Sunday, January 04, 2015

Why Virat Kohli needs to change for the good of Indian cricket



Virat Kohli is in the form of his life. After laying to rest doubts about whether he would be able to standup to the Aussie attack, his elevation to test captaincy is being heralded as the best thing to happen to Indian cricket. Perhaps rightfully so. He has played the series so far with a typical firebrand dash of aggression both on and off the field and he has every right to think that he has conquered the opposition. 

Except that our team is down 0-2 in the series. Except that this was the weakest Australian team to have faced India and yet we've surrendered the Border-Gavaskar Trophy with a test to go. 

At this stage, Virat as the grand beacon of hope for Indian cricket can go into the Sydney test thinking he has done no wrong so far and go all out both on and off the field in sledging the Aussie team, targeting specific players and making them feel how he conquered the kangaroos in their own backyard. 

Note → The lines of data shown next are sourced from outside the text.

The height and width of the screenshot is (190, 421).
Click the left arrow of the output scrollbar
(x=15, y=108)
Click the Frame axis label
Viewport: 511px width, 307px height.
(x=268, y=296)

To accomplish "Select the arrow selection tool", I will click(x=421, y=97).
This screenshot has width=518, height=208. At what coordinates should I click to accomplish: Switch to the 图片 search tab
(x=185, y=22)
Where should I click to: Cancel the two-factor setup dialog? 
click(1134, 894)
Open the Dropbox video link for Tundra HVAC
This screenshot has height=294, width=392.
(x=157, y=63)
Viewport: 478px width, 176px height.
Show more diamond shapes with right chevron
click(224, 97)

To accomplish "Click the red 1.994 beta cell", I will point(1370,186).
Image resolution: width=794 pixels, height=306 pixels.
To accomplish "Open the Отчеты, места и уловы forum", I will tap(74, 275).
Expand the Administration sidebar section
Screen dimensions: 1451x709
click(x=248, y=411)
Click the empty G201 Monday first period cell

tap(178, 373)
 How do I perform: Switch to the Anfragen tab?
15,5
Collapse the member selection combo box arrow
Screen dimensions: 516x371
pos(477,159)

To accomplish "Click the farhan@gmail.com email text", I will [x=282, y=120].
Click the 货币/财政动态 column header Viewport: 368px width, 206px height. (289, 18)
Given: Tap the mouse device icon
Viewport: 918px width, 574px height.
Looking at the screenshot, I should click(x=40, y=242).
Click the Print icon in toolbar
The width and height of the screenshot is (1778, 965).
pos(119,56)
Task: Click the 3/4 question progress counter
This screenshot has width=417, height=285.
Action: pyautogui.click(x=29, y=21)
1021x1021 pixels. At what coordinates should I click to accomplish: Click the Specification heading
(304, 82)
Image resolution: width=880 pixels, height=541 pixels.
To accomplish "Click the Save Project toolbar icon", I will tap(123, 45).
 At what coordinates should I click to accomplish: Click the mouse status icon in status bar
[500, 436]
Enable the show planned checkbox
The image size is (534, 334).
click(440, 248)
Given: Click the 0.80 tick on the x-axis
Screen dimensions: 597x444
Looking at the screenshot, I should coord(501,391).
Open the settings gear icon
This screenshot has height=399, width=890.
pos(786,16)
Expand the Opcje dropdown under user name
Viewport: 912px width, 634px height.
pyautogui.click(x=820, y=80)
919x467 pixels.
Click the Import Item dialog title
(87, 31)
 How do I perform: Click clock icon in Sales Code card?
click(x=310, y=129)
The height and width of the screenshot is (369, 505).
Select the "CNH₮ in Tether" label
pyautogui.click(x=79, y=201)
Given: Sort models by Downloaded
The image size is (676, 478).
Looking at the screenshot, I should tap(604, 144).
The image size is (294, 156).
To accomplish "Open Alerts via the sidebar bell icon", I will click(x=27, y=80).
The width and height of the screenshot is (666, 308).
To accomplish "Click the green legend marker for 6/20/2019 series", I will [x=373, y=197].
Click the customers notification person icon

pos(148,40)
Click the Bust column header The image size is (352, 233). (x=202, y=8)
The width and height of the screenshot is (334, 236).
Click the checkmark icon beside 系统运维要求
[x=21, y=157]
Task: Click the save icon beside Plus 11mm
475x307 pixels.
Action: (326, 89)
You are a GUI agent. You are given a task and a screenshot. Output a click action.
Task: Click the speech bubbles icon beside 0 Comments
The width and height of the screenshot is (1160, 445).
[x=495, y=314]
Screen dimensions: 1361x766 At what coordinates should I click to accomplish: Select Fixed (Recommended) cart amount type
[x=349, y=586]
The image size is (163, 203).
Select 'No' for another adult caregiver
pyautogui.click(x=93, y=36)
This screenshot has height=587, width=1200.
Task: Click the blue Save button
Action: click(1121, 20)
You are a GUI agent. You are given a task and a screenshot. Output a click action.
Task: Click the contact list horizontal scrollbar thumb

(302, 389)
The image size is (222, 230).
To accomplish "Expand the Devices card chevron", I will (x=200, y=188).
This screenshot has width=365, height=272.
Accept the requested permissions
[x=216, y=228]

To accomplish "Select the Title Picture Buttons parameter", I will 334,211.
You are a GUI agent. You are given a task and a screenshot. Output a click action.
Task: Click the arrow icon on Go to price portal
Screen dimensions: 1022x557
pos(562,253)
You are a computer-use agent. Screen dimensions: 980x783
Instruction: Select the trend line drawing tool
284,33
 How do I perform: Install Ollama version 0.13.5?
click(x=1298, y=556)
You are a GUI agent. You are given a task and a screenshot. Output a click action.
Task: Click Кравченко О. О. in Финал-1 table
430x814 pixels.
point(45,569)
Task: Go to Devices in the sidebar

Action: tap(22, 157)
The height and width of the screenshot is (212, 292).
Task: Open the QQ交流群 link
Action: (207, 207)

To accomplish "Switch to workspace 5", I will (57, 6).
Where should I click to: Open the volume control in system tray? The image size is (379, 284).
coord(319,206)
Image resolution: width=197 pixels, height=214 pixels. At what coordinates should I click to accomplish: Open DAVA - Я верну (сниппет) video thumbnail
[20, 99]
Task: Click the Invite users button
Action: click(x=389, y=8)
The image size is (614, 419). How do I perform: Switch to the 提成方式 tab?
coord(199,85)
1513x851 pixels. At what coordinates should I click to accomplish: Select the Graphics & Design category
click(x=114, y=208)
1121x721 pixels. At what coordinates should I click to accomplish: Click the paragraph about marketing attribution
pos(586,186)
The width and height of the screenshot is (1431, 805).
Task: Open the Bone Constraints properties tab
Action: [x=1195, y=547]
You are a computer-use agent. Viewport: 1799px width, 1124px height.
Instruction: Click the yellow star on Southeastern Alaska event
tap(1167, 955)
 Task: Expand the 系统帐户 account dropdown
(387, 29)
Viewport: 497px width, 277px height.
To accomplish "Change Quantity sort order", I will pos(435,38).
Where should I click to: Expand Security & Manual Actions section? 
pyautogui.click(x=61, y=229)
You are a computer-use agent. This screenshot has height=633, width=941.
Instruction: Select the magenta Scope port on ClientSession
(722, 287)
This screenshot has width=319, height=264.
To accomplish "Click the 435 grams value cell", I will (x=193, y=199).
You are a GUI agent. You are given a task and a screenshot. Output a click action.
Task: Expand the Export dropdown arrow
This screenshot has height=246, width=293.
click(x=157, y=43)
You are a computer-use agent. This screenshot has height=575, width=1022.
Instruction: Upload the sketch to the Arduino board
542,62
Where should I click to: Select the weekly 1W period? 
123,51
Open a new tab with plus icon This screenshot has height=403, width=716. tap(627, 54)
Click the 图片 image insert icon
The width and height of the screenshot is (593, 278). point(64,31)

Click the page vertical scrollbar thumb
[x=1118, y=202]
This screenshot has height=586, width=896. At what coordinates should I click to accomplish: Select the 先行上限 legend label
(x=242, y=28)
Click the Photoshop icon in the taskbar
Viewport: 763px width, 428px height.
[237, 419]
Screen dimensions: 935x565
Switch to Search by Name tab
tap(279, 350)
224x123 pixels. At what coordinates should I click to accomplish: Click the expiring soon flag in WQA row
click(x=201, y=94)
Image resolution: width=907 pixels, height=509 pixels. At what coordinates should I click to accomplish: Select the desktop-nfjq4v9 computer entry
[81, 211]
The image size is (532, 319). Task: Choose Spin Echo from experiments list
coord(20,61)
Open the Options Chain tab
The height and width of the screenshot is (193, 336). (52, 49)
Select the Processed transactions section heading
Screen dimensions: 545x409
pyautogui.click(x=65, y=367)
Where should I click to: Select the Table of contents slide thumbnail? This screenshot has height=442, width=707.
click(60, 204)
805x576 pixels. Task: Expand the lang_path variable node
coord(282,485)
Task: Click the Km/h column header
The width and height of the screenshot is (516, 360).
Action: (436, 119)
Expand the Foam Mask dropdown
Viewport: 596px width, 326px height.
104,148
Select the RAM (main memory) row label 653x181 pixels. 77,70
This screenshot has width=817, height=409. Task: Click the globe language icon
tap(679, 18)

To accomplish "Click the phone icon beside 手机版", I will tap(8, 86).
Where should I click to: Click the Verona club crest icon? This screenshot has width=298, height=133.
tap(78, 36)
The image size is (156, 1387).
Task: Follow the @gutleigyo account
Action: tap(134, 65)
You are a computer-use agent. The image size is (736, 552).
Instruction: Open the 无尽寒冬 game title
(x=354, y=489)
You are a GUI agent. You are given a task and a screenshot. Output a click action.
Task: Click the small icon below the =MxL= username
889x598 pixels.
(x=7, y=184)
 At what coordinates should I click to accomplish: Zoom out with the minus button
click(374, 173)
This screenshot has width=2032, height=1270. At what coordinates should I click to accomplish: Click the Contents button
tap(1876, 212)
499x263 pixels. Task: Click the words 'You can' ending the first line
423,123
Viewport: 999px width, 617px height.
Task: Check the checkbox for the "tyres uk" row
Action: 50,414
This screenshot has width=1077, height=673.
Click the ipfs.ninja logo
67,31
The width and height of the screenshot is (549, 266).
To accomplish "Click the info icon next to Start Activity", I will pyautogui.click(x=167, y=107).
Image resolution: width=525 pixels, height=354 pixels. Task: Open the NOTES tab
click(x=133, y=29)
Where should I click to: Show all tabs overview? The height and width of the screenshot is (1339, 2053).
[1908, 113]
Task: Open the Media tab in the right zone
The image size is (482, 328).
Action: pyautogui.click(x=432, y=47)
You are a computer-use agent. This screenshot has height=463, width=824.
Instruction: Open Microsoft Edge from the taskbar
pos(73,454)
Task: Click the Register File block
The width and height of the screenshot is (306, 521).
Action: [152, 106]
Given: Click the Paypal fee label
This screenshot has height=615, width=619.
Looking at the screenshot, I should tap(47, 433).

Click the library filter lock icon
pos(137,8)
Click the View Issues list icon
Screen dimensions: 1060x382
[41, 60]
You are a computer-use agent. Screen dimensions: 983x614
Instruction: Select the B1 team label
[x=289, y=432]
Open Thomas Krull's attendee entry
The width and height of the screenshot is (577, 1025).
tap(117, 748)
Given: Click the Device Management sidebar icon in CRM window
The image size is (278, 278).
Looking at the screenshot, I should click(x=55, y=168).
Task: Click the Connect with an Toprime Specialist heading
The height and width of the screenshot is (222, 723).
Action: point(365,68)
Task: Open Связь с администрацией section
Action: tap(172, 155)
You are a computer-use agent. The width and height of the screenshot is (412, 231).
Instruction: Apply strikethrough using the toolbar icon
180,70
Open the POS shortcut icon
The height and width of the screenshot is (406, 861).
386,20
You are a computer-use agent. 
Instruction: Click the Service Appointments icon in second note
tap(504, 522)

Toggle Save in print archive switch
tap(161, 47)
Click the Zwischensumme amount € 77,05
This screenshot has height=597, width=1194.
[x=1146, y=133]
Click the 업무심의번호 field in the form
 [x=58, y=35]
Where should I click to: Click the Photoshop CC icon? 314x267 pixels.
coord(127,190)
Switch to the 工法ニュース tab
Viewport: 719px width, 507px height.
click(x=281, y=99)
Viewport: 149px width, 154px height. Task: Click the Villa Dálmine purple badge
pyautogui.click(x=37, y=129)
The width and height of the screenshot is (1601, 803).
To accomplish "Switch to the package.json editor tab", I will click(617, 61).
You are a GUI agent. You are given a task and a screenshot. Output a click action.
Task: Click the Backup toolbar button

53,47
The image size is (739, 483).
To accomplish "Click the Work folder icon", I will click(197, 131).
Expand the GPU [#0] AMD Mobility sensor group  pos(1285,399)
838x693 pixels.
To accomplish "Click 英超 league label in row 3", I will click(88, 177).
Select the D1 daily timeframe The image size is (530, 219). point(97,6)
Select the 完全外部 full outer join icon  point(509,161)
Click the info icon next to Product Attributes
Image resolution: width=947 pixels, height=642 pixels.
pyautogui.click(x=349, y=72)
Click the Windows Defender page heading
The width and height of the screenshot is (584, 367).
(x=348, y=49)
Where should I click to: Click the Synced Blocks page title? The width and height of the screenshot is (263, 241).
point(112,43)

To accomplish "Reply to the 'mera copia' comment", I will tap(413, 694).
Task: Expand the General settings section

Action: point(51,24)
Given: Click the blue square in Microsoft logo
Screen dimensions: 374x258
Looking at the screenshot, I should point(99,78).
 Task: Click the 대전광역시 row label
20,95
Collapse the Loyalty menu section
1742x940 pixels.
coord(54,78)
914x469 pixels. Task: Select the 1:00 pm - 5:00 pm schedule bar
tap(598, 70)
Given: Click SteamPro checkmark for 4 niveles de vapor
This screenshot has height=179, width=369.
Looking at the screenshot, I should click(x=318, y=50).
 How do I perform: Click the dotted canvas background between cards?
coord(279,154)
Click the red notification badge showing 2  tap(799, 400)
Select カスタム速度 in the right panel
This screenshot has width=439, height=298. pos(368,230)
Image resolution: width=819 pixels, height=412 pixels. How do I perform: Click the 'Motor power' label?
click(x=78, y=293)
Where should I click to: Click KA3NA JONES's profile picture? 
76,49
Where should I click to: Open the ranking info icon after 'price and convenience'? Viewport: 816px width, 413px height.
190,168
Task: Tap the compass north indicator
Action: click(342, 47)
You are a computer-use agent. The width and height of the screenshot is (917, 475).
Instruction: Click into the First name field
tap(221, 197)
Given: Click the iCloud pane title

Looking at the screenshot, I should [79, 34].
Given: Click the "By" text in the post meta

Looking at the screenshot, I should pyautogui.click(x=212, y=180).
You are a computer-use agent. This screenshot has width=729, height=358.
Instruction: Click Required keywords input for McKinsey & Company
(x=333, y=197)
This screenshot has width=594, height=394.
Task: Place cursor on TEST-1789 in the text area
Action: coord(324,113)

Or he can reflect on what his real contribution to this series has been so far. On one side he will see the mountain of runs he has scored but if he cares for Indian cricket, he will also see a pull shot that he hit in the air in Adelaide with India 60 runs away from victory with only the tail for company. He would see himself chasing a delivery wide outside off-stump in the last over of the day in Melbourne. From a position that could've put India in the lead, he should see that the team crumbled to hand the Aussies a reasonably significant lead. He should also see a very grumpy version of himself who came out to bat in place of Shikhar Dhawan in Brisbane and didn't quite look like he was in the mood to fight. There will be large quarters among fans who will see these instances as nitpickings but Test Cricket is harsh and a 40 minute passage of play can make the difference between surrendering a trophy and retaining one. 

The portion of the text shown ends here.